President Zuma Haunted By Marikana Spirits, Julius Malema
President Jacob Zuma must suffer, Economic Freedom Fighters leader Julius Malema said in Marikana on Sunday.
“Zuma is not sick, he is a troubled man. We do not wish him well, we wish him long suffering,” Malema said at a post-election rally outside Rustenburg in the North West.
“He must suffer until he takes responsibility for the killing of mineworkers. “He killed your husbands, brothers and sons. How does he expect to be at peace when he had killed so many people? The spirits are troubling him now.”
Malema was referring to the death of 34 mineworkers in 2012 in Marikana. They were shot dead in a clash with police on August 16, 2012.
A week before 10 people including two policemen and two security guards were killed during a violent wildcat strike at Lonmin.
Rock drill operators had rejected representation by the National Union of Mineworkers and spearheaded the strike with a demand for a monthly salary of R12,500.
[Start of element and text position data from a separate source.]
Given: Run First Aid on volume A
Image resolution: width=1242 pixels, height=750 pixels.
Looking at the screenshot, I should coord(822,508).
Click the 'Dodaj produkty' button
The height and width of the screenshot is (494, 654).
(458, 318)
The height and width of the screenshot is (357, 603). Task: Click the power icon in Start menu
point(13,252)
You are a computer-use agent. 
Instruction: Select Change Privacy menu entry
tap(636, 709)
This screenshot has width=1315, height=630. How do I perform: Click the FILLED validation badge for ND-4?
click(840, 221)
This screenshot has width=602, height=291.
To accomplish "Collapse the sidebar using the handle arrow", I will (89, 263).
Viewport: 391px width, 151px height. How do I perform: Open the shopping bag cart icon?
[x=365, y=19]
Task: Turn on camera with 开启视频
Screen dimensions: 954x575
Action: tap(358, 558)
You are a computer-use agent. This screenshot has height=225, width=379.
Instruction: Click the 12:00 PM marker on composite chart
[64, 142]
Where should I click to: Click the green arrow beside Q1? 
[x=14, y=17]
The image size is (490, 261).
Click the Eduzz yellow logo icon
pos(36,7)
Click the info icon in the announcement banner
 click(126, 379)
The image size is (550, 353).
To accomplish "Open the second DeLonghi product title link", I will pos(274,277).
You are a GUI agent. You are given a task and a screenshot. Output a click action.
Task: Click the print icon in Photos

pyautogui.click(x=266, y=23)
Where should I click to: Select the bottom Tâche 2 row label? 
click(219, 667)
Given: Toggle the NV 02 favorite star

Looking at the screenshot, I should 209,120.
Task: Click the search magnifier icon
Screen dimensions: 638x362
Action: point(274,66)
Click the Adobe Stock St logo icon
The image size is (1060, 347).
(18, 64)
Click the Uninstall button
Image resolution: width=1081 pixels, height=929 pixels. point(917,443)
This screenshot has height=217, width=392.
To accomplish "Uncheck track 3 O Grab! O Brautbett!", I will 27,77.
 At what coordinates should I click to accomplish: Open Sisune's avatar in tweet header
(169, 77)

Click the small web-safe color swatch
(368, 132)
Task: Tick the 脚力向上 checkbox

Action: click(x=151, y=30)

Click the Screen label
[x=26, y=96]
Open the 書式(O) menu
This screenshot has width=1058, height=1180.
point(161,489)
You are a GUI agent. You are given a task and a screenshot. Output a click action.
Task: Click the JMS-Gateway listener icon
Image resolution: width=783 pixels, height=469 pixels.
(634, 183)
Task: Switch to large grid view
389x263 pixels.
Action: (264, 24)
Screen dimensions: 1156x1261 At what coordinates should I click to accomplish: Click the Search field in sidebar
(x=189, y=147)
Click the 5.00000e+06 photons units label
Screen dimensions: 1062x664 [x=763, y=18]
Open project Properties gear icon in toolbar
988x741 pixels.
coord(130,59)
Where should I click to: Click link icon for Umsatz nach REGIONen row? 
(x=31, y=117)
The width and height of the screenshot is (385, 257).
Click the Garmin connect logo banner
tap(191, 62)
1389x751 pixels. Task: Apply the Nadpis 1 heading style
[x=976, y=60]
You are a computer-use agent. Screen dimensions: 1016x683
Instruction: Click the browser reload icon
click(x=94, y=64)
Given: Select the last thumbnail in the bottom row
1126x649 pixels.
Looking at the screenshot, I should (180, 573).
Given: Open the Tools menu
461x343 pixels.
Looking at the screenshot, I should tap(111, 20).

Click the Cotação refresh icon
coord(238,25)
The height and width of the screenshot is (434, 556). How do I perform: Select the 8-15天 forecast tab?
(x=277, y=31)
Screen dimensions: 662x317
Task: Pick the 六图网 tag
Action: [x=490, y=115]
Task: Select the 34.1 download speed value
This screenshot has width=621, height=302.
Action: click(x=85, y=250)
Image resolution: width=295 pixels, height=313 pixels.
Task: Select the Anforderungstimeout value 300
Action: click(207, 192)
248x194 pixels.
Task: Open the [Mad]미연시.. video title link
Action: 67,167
Zuma was given time off to rest last week, with his party the African National Congress’s secretary general Gwede Mantashe citing the after effects of a gruelling election campaign which had taken its toll on all party officials.
Zuma was expected to resume work on Tuesday. Malema, expelled as the president of the ANC’s Youth League in 2012, said the government had failed the people of Marikana and had failed to take responsibility for the deaths there.
“The ANC never loved you. They killed our people and never take responsibility for that.” He said the EFF would never abandon residents of Marikana. “We will die with you and [be] buried next to you because we are one.
We will never abandon you,” he said. Malema was in Nkaneng informal settlement in Wonderkop near Marikana to thank residents for voting for the EFF in the May 7 general election. Voters gave the party the third highest support in Parliament after the ANC and the Democratic Alliance.
Meanwhile, news was eagerly awaited over whether a proposed deal to end a strike in the platinum sector which began in January, had been accepted.
Again, workers were demanding R12,500, which Malema earlier said they should hold out for.